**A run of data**
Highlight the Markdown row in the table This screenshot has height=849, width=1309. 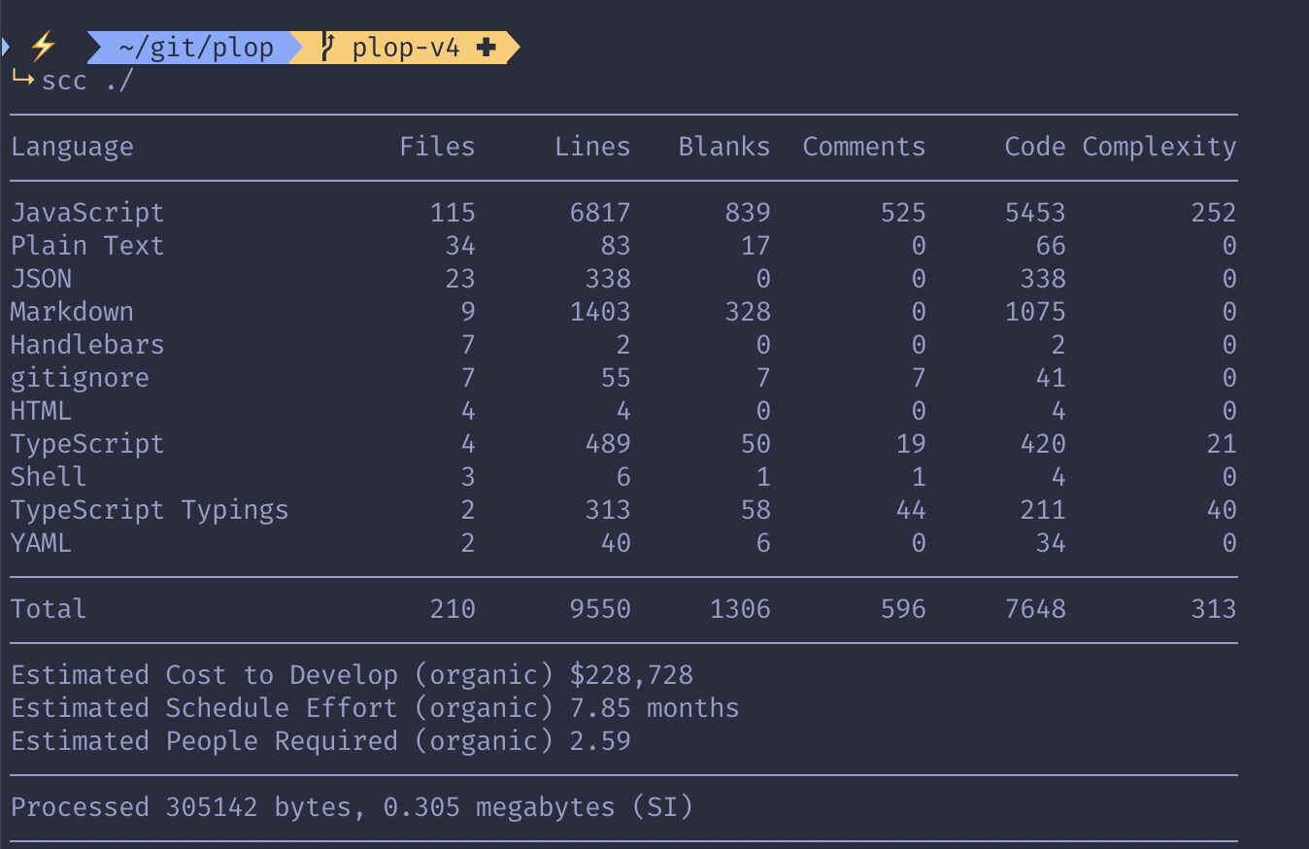(72, 311)
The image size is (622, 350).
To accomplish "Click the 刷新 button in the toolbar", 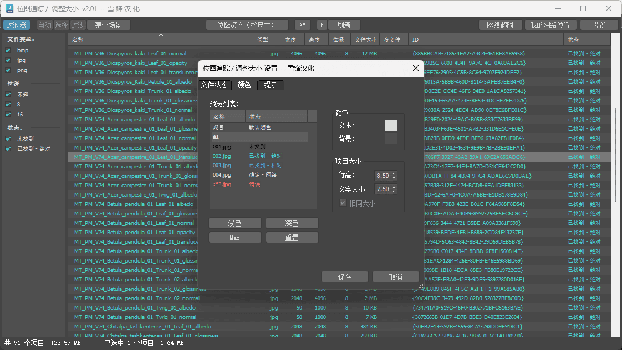I will [344, 25].
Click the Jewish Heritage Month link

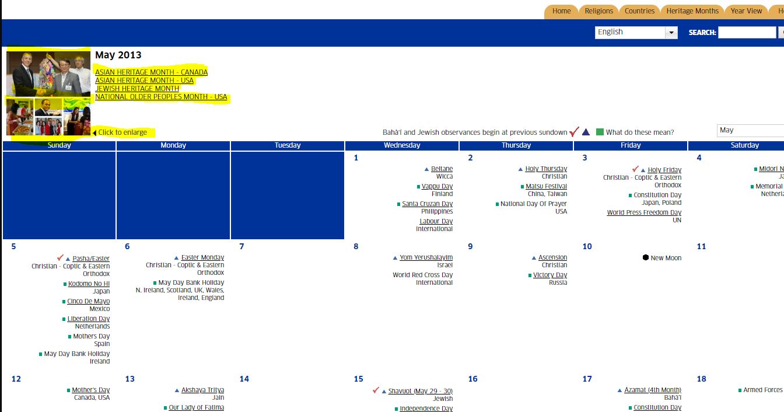click(137, 89)
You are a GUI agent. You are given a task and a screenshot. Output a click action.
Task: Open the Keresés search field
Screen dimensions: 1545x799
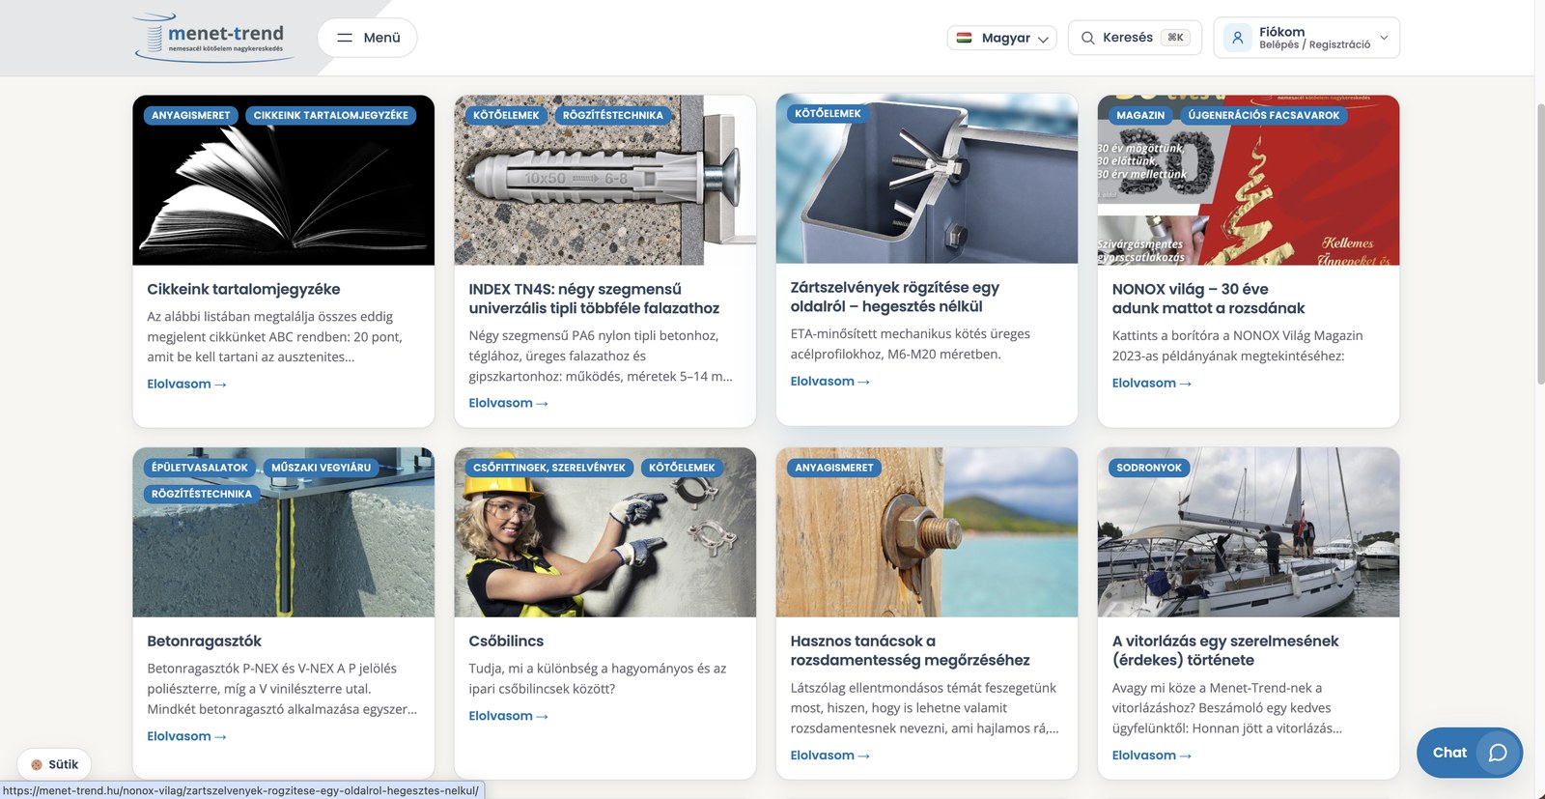(x=1135, y=38)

**EXERCISE**
Quote the data above word for word, from the line containing "Click the Jewish Heritage Month link" through the end of the data. Leave the pictures out.

**RESPONSE**
Click the Jewish Heritage Month link

click(137, 89)
You are a GUI agent. You are given a task and a screenshot. Output a click action.
Task: Open the Keresés search field
Screen dimensions: 1545x799
(x=1135, y=38)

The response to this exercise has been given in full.